Regression predicting % of time spent socializing with new peers from ROM and covariates in Study 1.
Working versus socializing
We then created a difference score between the percentage of time students spent attending class, working, or studying and the percentage of time that they socialized with new friends; on this measure, higher numbers signify a greater percentage of time spent working versus socializing with new peers. Since the participants’ primary occupation was being a student, “working” was comprised of working for pay, studying, and going to class.
As expected, students who valued time more than money spent less time working versus socializing with new peers (M = 28.47%, SD = 38.14) as compared to students who valued money more than time (M = 48.28%, SD = 29.34), t(117) = 3.01, p = .003, 95% CI [−32.87, −6.76], d = .58. Reporting these results in the regression framework, prioritizing money over time was a significant predictor of the amount of time that students spent working versus socializing, β = −.27, p = .003; these results were unchanged when we included time pressure, extraversion, conscientiousness, age, gender, and ethnicity into the model, β = −.29, p = .002. Table 3 presents the regression model including covariates, and Table 4 lists the mean differences reported across each time-use outcome. As evidenced in Table 4, after using the Bonferroni correction to adjust for multiple comparisons, participants who valued time over money spent more time socializing with students they had met since becoming a UBC student. Participants who valued time over money also spent more time socializing with new peers versus working (Table 4). There were no other reliable differences in self-reported time use for students who valued time versus money.
Regression predicting % of time spent socializing with new peers versus working from ROM and covariates in Study 1.
Table indicating ROM predicting each of the activity categories over the last 7 days.
Note. After adjusting for multiple comparisons using the Bonferroni correction (adjusted significance level, p = .01), time spent socializing with new peers at UBC is the only reliable difference between groups.
Discussion
In Study 1, prioritizing time over money was associated with spending more time interacting with new peers overall and as compared to attending class, working, and studying. An important limitation from Study 1 is that we relied on self-reported behavior. We therefore sought to replicate these findings with behavioral outcomes in a tightly controlled lab study.
Study 2
Method
Participants
We recruited students from UBC to participate in a 1-hr lab study for course credit. These data were collected as part of a larger experimental study. We chose a target sample size of 300 participants, and we made the a priori decision to stop data collection at the end of the 2015–2016 academic year. This stopping rule resulted in collecting a total of 358 participants (83% female, Mage = 20.71, SD = 3.91).
Procedure and measures
Participants completed the ROM at the beginning of the year as part of a departmental prescreening survey. This survey included 30 min of unrelated questions and was implemented approximately 2 months prior to the lab study, thereby reducing social desirability concerns (Chmielewski & Watson, 2009). In the lab, after providing informed consent, participants completed a task where they were asked to play the role of consultants and bill for their time (DeVoe & Pfeffer, 2010; Whillans & Dunn, 2015). We varied whether participants were asked to bill their time at the end of the task or by the minute every 6 min (DeVoe & Pfeffer, 2010); this task variation did not predict any of our key outcomes or interact with the ROM and is not discussed further. After completing this 35-min task, participants were provided with the opportunity to have a conversation with another participant. In reality, this other participant was a research assistant. Participants were told that they could leave the study immediately after having this conversation. By keeping the conversation brief, participants could leave the lab early and spend this free time in other ways. The conversation between the participant and the confederate was audiotaped, ostensibly as part of another study on first impressions. The full study protocol is available through the Open Science Framework.

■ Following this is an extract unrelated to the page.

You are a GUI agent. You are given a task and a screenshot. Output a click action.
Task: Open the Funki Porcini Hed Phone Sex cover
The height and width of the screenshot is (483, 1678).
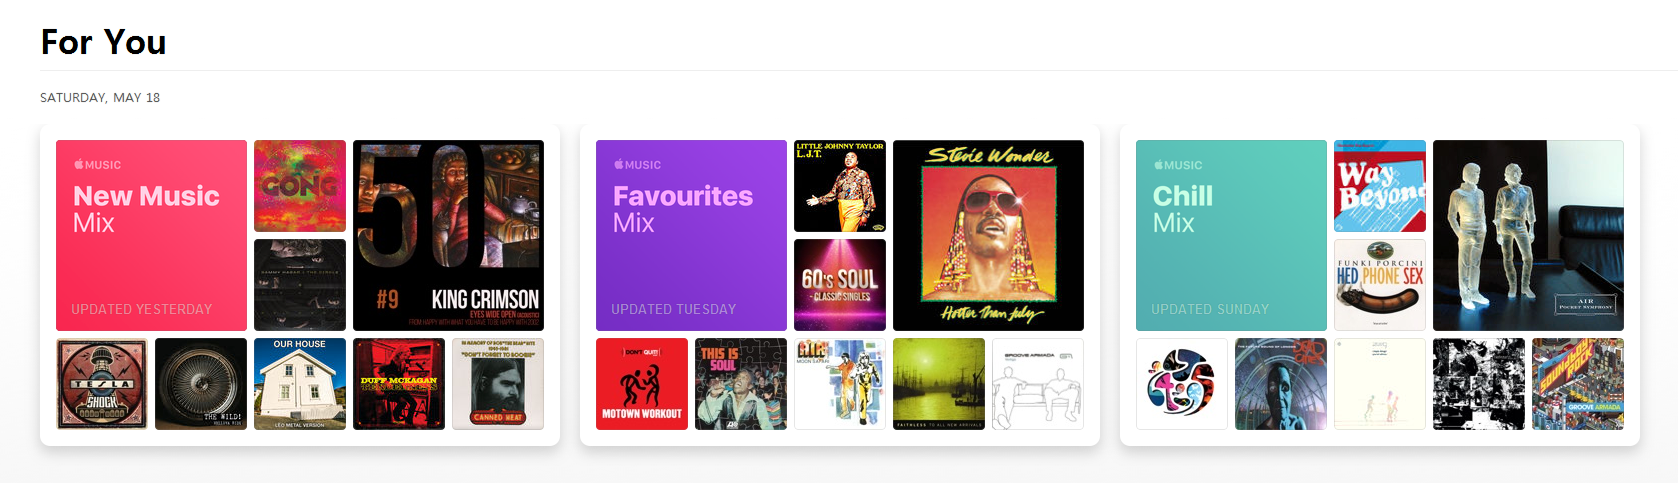1380,285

We provided the conversation partners with a list of 36 questions from the Fast Friends paradigm, which is designed to help two people get to know each other by taking turns answering each question (Aron, Aron, & Smollan, 1992; Page-Gould, Mendoza-Denton, & Tropp, 2008). These questions begin casually (e.g., Question 1: “Who would you like to have dinner with, if you could have dinner with anyone in the world?”) and the questions become progressively more intimate (e.g., Question 36: “Discuss a personal problem, and solicit advice from your partner about this problem.”). Participants were asked to begin the laboratory session by asking and answering the first question and then continuing sequentially through the Fast Friends questions until they felt as if they had gotten to know their partner “well-enough.”
The confederates were trained to behave in a standardized manner, following the participant’s lead (i.e., whenever the participant suggested stopping the conversation, the confederate agreed, but went along with the participant until this point). The participant was required to decide whether to continue the interaction after each question, thereby ensuring that the participant had control over the decision to proceed in the conversation.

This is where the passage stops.